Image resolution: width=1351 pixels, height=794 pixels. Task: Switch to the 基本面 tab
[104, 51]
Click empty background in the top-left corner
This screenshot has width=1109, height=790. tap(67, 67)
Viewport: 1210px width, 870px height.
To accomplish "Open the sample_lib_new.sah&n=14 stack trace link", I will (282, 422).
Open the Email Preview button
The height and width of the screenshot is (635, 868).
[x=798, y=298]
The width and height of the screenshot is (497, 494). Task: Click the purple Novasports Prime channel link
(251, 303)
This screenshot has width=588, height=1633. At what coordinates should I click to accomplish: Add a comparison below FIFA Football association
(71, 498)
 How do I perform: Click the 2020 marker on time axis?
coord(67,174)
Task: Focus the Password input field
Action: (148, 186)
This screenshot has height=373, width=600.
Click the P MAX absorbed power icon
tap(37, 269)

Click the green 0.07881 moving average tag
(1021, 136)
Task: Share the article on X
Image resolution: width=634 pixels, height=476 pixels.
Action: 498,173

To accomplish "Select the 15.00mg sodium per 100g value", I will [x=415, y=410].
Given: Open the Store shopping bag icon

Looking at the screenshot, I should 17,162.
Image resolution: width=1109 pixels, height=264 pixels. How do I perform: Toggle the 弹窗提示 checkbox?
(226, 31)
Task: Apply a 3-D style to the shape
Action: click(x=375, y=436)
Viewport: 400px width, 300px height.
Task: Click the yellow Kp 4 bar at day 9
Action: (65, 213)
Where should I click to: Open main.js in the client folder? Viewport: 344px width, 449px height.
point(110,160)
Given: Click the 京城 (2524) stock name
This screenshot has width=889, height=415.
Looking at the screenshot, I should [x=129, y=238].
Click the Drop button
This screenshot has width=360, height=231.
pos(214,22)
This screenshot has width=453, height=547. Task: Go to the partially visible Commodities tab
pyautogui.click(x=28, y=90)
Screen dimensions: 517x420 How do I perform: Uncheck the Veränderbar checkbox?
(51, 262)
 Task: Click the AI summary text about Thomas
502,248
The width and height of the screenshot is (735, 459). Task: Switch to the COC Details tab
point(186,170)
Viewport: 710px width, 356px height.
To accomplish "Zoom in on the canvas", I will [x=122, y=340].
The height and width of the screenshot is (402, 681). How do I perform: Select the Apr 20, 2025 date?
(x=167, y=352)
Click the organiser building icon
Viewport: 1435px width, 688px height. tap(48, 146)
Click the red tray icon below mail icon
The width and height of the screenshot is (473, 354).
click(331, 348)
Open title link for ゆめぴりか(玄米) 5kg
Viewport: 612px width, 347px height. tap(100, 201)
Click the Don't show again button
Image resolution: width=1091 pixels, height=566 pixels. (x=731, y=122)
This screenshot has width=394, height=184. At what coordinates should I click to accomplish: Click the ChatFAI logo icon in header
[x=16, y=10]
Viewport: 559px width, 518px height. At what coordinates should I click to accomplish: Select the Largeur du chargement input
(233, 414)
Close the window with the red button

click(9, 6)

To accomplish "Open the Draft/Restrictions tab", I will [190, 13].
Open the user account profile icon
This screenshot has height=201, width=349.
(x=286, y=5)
● ● ● ●
__Work task__
Take the material above and set it down again exactly.

__Answer section__
Image resolution: width=1351 pixels, height=794 pixels. Task: Switch to the 基本面 tab
[104, 51]
Click empty background in the top-left corner
This screenshot has width=1109, height=790. tap(67, 67)
Viewport: 1210px width, 870px height.
To accomplish "Open the sample_lib_new.sah&n=14 stack trace link", I will (282, 422).
Open the Email Preview button
The height and width of the screenshot is (635, 868).
[x=798, y=298]
The width and height of the screenshot is (497, 494). Task: Click the purple Novasports Prime channel link
(251, 303)
This screenshot has width=588, height=1633. At what coordinates should I click to accomplish: Add a comparison below FIFA Football association
(71, 498)
 How do I perform: Click the 2020 marker on time axis?
coord(67,174)
Task: Focus the Password input field
Action: (148, 186)
This screenshot has height=373, width=600.
Click the P MAX absorbed power icon
tap(37, 269)

Click the green 0.07881 moving average tag
(1021, 136)
Task: Share the article on X
Image resolution: width=634 pixels, height=476 pixels.
Action: 498,173

To accomplish "Select the 15.00mg sodium per 100g value", I will [x=415, y=410].
Given: Open the Store shopping bag icon

Looking at the screenshot, I should 17,162.
Image resolution: width=1109 pixels, height=264 pixels. How do I perform: Toggle the 弹窗提示 checkbox?
(226, 31)
Task: Apply a 3-D style to the shape
Action: click(x=375, y=436)
Viewport: 400px width, 300px height.
Task: Click the yellow Kp 4 bar at day 9
Action: (65, 213)
Where should I click to: Open main.js in the client folder? Viewport: 344px width, 449px height.
point(110,160)
Given: Click the 京城 (2524) stock name
This screenshot has width=889, height=415.
Looking at the screenshot, I should [x=129, y=238].
Click the Drop button
This screenshot has width=360, height=231.
pos(214,22)
This screenshot has width=453, height=547. Task: Go to the partially visible Commodities tab
pyautogui.click(x=28, y=90)
Screen dimensions: 517x420 How do I perform: Uncheck the Veränderbar checkbox?
(51, 262)
 Task: Click the AI summary text about Thomas
502,248
The width and height of the screenshot is (735, 459). Task: Switch to the COC Details tab
point(186,170)
Viewport: 710px width, 356px height.
To accomplish "Zoom in on the canvas", I will [x=122, y=340].
The height and width of the screenshot is (402, 681). How do I perform: Select the Apr 20, 2025 date?
(x=167, y=352)
Click the organiser building icon
Viewport: 1435px width, 688px height. tap(48, 146)
Click the red tray icon below mail icon
The width and height of the screenshot is (473, 354).
click(331, 348)
Open title link for ゆめぴりか(玄米) 5kg
Viewport: 612px width, 347px height. tap(100, 201)
Click the Don't show again button
Image resolution: width=1091 pixels, height=566 pixels. (x=731, y=122)
This screenshot has width=394, height=184. At what coordinates should I click to accomplish: Click the ChatFAI logo icon in header
[x=16, y=10]
Viewport: 559px width, 518px height. At what coordinates should I click to accomplish: Select the Largeur du chargement input
(233, 414)
Close the window with the red button

click(9, 6)

To accomplish "Open the Draft/Restrictions tab", I will [190, 13].
Open the user account profile icon
This screenshot has height=201, width=349.
(x=286, y=5)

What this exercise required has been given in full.